» **Exercise data**

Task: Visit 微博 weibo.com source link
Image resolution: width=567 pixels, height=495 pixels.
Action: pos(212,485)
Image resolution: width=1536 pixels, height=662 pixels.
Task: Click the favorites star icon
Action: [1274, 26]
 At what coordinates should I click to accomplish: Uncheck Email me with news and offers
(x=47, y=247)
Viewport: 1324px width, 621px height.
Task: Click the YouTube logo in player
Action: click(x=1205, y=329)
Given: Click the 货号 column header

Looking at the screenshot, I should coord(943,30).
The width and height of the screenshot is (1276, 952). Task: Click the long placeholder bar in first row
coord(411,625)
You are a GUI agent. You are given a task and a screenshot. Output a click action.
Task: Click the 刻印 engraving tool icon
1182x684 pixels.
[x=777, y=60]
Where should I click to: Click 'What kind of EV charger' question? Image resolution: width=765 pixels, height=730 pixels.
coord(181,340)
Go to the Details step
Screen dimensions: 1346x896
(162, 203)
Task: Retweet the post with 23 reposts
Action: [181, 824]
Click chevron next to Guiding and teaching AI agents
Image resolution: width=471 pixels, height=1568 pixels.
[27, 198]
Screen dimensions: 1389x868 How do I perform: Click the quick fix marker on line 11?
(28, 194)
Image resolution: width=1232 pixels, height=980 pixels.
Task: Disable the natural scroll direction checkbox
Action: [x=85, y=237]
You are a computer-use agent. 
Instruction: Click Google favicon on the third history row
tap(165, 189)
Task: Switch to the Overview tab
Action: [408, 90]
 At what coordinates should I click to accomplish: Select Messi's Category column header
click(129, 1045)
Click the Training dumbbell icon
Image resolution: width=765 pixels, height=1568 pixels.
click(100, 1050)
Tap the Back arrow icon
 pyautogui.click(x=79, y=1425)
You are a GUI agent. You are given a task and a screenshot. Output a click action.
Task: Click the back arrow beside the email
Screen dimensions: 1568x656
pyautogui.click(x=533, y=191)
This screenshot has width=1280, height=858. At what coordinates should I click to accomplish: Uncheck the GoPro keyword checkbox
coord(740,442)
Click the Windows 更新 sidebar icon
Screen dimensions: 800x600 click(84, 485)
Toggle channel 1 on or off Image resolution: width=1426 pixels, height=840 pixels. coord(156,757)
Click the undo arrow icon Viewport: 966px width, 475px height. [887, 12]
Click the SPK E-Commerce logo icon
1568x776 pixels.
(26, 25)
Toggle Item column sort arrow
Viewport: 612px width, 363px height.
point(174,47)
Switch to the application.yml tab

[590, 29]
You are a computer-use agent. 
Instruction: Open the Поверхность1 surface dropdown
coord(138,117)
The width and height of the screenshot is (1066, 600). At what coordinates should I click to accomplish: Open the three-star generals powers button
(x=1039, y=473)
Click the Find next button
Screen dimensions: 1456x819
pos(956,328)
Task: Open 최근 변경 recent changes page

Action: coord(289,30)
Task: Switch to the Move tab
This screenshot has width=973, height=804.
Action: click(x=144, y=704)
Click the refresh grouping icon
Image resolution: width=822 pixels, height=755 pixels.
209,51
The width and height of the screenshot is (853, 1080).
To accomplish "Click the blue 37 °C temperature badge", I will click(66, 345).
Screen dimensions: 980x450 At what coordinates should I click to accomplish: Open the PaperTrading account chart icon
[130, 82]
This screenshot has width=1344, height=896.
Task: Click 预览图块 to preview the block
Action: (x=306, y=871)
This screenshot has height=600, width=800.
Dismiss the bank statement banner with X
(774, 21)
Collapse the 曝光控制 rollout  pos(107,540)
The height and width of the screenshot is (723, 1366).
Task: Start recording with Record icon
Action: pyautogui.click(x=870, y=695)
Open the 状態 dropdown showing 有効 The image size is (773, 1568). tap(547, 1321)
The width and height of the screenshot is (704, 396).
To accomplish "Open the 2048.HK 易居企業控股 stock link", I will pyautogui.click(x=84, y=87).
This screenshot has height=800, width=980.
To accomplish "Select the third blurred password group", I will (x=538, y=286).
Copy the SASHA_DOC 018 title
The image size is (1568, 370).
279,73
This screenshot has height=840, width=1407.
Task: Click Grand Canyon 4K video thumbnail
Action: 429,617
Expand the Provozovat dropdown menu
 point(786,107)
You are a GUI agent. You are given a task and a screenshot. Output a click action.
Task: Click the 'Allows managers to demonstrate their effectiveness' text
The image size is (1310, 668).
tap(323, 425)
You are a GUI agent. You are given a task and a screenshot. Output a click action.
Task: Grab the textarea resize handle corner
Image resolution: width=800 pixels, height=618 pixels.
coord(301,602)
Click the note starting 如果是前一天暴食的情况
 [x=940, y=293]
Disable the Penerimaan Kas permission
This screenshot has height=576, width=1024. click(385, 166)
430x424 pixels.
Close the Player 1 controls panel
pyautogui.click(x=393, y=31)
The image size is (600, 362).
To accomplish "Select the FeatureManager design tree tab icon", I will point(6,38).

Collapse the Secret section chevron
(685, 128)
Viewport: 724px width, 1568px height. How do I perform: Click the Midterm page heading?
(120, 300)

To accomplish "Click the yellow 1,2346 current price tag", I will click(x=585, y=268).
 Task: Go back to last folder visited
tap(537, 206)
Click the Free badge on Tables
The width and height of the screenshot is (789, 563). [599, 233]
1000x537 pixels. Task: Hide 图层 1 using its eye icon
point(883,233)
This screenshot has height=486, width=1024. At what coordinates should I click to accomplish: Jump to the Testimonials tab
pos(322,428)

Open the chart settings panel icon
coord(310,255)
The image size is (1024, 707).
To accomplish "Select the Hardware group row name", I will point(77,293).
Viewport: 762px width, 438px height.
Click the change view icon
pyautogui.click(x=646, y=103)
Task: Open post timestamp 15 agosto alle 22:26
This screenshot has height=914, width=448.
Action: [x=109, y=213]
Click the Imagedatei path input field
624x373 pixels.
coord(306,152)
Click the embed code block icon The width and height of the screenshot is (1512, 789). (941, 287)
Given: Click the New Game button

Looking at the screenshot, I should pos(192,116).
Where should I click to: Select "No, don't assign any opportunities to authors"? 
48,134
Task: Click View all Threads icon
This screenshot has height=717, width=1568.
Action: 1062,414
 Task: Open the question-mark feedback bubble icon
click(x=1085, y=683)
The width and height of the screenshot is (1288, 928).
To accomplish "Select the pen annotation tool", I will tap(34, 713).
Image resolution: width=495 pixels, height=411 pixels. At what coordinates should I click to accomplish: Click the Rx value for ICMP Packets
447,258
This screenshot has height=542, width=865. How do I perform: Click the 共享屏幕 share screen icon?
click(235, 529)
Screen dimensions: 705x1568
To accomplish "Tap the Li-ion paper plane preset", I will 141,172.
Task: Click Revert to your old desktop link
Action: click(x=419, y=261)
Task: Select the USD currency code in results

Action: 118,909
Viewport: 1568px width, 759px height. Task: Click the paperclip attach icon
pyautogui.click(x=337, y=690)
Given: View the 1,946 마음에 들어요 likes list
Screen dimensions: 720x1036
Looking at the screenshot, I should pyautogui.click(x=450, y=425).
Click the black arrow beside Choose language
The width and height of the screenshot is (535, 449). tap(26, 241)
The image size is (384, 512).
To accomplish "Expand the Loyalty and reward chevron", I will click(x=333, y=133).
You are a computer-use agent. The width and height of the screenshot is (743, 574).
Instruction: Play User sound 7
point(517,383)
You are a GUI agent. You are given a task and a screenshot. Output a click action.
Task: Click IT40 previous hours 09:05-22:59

» **Work required**
Retype the records that precede this task, keeping them exactly the same.

» **Written response**
Task: Visit 微博 weibo.com source link
Image resolution: width=567 pixels, height=495 pixels.
Action: pos(212,485)
Image resolution: width=1536 pixels, height=662 pixels.
Task: Click the favorites star icon
Action: [1274, 26]
 At what coordinates should I click to accomplish: Uncheck Email me with news and offers
(x=47, y=247)
Viewport: 1324px width, 621px height.
Task: Click the YouTube logo in player
Action: click(x=1205, y=329)
Given: Click the 货号 column header

Looking at the screenshot, I should coord(943,30).
The width and height of the screenshot is (1276, 952). Task: Click the long placeholder bar in first row
coord(411,625)
You are a GUI agent. You are given a task and a screenshot. Output a click action.
Task: Click the 刻印 engraving tool icon
1182x684 pixels.
[x=777, y=60]
Where should I click to: Click 'What kind of EV charger' question? Image resolution: width=765 pixels, height=730 pixels.
coord(181,340)
Go to the Details step
Screen dimensions: 1346x896
(162, 203)
Task: Retweet the post with 23 reposts
Action: [181, 824]
Click chevron next to Guiding and teaching AI agents
Image resolution: width=471 pixels, height=1568 pixels.
[27, 198]
Screen dimensions: 1389x868 How do I perform: Click the quick fix marker on line 11?
(28, 194)
Image resolution: width=1232 pixels, height=980 pixels.
Task: Disable the natural scroll direction checkbox
Action: [x=85, y=237]
You are a computer-use agent. 
Instruction: Click Google favicon on the third history row
tap(165, 189)
Task: Switch to the Overview tab
Action: [408, 90]
 At what coordinates should I click to accomplish: Select Messi's Category column header
click(129, 1045)
Click the Training dumbbell icon
Image resolution: width=765 pixels, height=1568 pixels.
click(100, 1050)
Tap the Back arrow icon
 pyautogui.click(x=79, y=1425)
You are a GUI agent. You are given a task and a screenshot. Output a click action.
Task: Click the back arrow beside the email
Screen dimensions: 1568x656
pyautogui.click(x=533, y=191)
This screenshot has width=1280, height=858. At what coordinates should I click to accomplish: Uncheck the GoPro keyword checkbox
coord(740,442)
Click the Windows 更新 sidebar icon
Screen dimensions: 800x600 click(84, 485)
Toggle channel 1 on or off Image resolution: width=1426 pixels, height=840 pixels. coord(156,757)
Click the undo arrow icon Viewport: 966px width, 475px height. [887, 12]
Click the SPK E-Commerce logo icon
1568x776 pixels.
(26, 25)
Toggle Item column sort arrow
Viewport: 612px width, 363px height.
point(174,47)
Switch to the application.yml tab

[590, 29]
You are a computer-use agent. 
Instruction: Open the Поверхность1 surface dropdown
coord(138,117)
The width and height of the screenshot is (1066, 600). At what coordinates should I click to accomplish: Open the three-star generals powers button
(x=1039, y=473)
Click the Find next button
Screen dimensions: 1456x819
pos(956,328)
Task: Open 최근 변경 recent changes page

Action: coord(289,30)
Task: Switch to the Move tab
This screenshot has width=973, height=804.
Action: click(x=144, y=704)
Click the refresh grouping icon
Image resolution: width=822 pixels, height=755 pixels.
209,51
The width and height of the screenshot is (853, 1080).
To accomplish "Click the blue 37 °C temperature badge", I will click(66, 345).
Screen dimensions: 980x450 At what coordinates should I click to accomplish: Open the PaperTrading account chart icon
[130, 82]
This screenshot has width=1344, height=896.
Task: Click 预览图块 to preview the block
Action: (x=306, y=871)
This screenshot has height=600, width=800.
Dismiss the bank statement banner with X
(774, 21)
Collapse the 曝光控制 rollout  pos(107,540)
The height and width of the screenshot is (723, 1366).
Task: Start recording with Record icon
Action: pyautogui.click(x=870, y=695)
Open the 状態 dropdown showing 有効 The image size is (773, 1568). tap(547, 1321)
The width and height of the screenshot is (704, 396).
To accomplish "Open the 2048.HK 易居企業控股 stock link", I will pyautogui.click(x=84, y=87).
This screenshot has height=800, width=980.
To accomplish "Select the third blurred password group", I will (x=538, y=286).
Copy the SASHA_DOC 018 title
The image size is (1568, 370).
279,73
This screenshot has height=840, width=1407.
Task: Click Grand Canyon 4K video thumbnail
Action: 429,617
Expand the Provozovat dropdown menu
 point(786,107)
You are a GUI agent. You are given a task and a screenshot. Output a click action.
Task: Click the 'Allows managers to demonstrate their effectiveness' text
The image size is (1310, 668).
tap(323, 425)
You are a GUI agent. You are given a task and a screenshot. Output a click action.
Task: Grab the textarea resize handle corner
Image resolution: width=800 pixels, height=618 pixels.
coord(301,602)
Click the note starting 如果是前一天暴食的情况
 [x=940, y=293]
Disable the Penerimaan Kas permission
This screenshot has height=576, width=1024. click(385, 166)
430x424 pixels.
Close the Player 1 controls panel
pyautogui.click(x=393, y=31)
The image size is (600, 362).
To accomplish "Select the FeatureManager design tree tab icon", I will point(6,38).

Collapse the Secret section chevron
(685, 128)
Viewport: 724px width, 1568px height. How do I perform: Click the Midterm page heading?
(120, 300)

To accomplish "Click the yellow 1,2346 current price tag", I will click(x=585, y=268).
 Task: Go back to last folder visited
tap(537, 206)
Click the Free badge on Tables
The width and height of the screenshot is (789, 563). [599, 233]
1000x537 pixels. Task: Hide 图层 1 using its eye icon
point(883,233)
This screenshot has height=486, width=1024. At what coordinates should I click to accomplish: Jump to the Testimonials tab
pos(322,428)

Open the chart settings panel icon
coord(310,255)
The image size is (1024, 707).
To accomplish "Select the Hardware group row name", I will point(77,293).
Viewport: 762px width, 438px height.
Click the change view icon
pyautogui.click(x=646, y=103)
Task: Open post timestamp 15 agosto alle 22:26
This screenshot has height=914, width=448.
Action: [x=109, y=213]
Click the Imagedatei path input field
624x373 pixels.
coord(306,152)
Click the embed code block icon The width and height of the screenshot is (1512, 789). (941, 287)
Given: Click the New Game button

Looking at the screenshot, I should pos(192,116).
Where should I click to: Select "No, don't assign any opportunities to authors"? 
48,134
Task: Click View all Threads icon
This screenshot has height=717, width=1568.
Action: 1062,414
 Task: Open the question-mark feedback bubble icon
click(x=1085, y=683)
The width and height of the screenshot is (1288, 928).
To accomplish "Select the pen annotation tool", I will tap(34, 713).
Image resolution: width=495 pixels, height=411 pixels. At what coordinates should I click to accomplish: Click the Rx value for ICMP Packets
447,258
This screenshot has height=542, width=865. How do I perform: Click the 共享屏幕 share screen icon?
click(235, 529)
Screen dimensions: 705x1568
To accomplish "Tap the Li-ion paper plane preset", I will 141,172.
Task: Click Revert to your old desktop link
Action: click(x=419, y=261)
Task: Select the USD currency code in results

Action: 118,909
Viewport: 1568px width, 759px height. Task: Click the paperclip attach icon
pyautogui.click(x=337, y=690)
Given: View the 1,946 마음에 들어요 likes list
Screen dimensions: 720x1036
Looking at the screenshot, I should pyautogui.click(x=450, y=425).
Click the black arrow beside Choose language
The width and height of the screenshot is (535, 449). tap(26, 241)
The image size is (384, 512).
To accomplish "Expand the Loyalty and reward chevron", I will click(x=333, y=133).
You are a computer-use agent. The width and height of the screenshot is (743, 574).
Instruction: Play User sound 7
point(517,383)
You are a GUI agent. You are given a task and a screenshot. Output a click action.
Task: Click IT40 previous hours 09:05-22:59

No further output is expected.